Aim of the task
All lines from the one containing "You are a computer-use agent." through the last line of the listing below are to be copied exactly. Exclude the pictures.
Start of Block
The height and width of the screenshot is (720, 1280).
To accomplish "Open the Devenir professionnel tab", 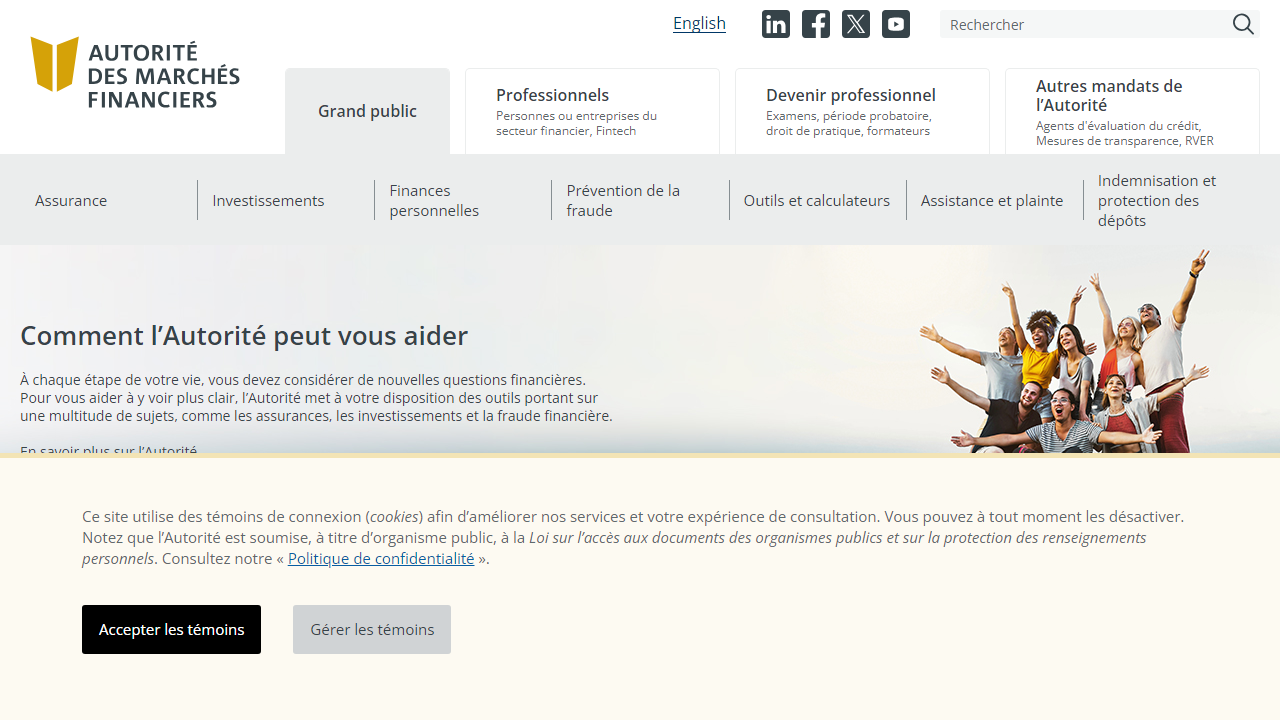I will [862, 111].
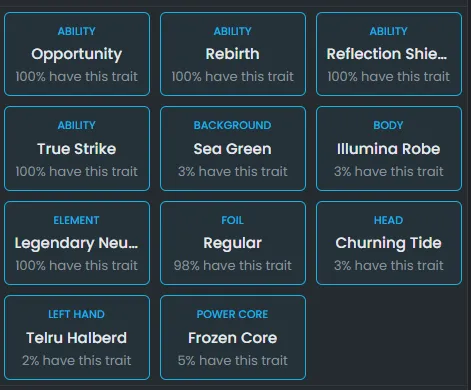Choose the Telru Halberd left hand trait
Image resolution: width=471 pixels, height=390 pixels.
77,337
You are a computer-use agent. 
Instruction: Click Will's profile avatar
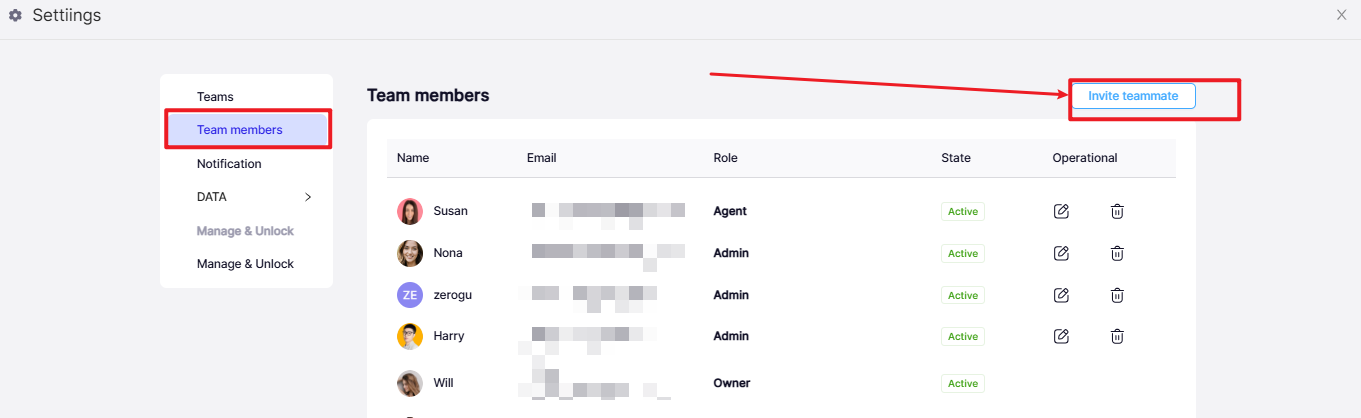[410, 383]

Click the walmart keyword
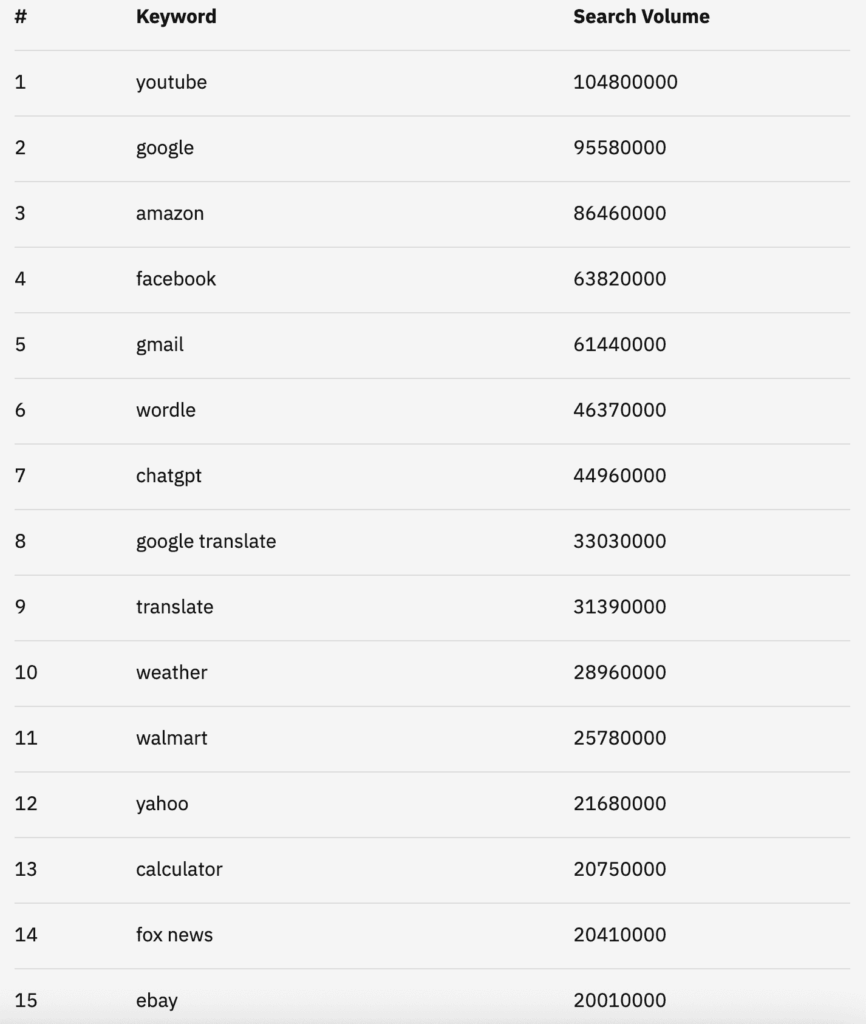coord(171,738)

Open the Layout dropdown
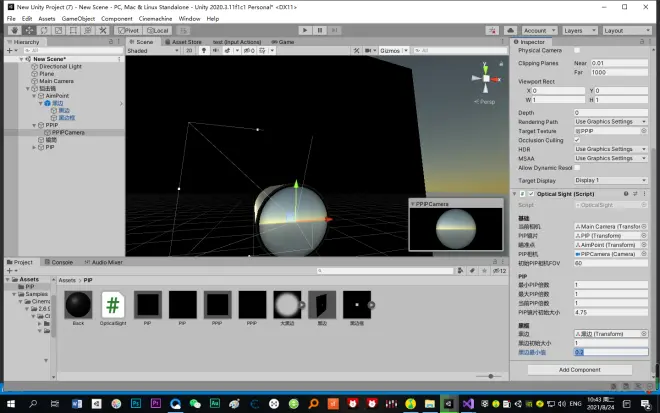(x=626, y=31)
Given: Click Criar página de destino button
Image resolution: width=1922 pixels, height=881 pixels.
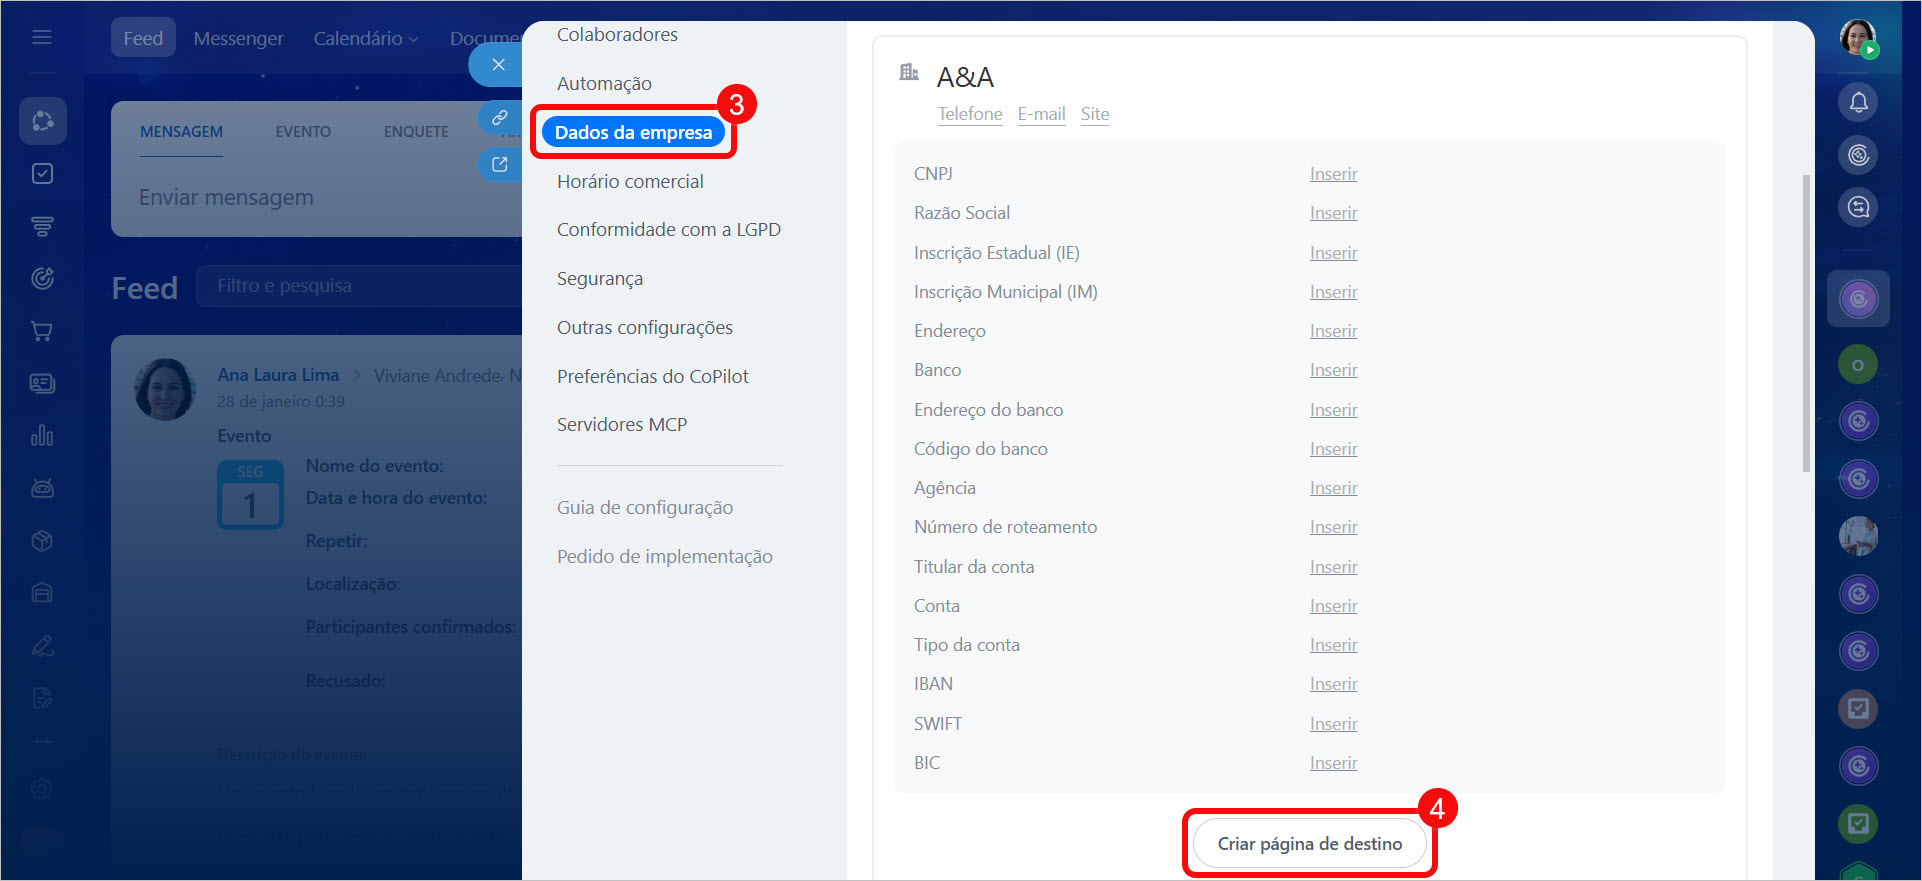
End of Block
Result
You are a computer-use agent. 
Instruction: Click Will's profile avatar
[410, 383]

Click the walmart keyword
coord(171,738)

Open the Layout dropdown
(x=626, y=31)
Given: Click Criar página de destino button
Image resolution: width=1922 pixels, height=881 pixels.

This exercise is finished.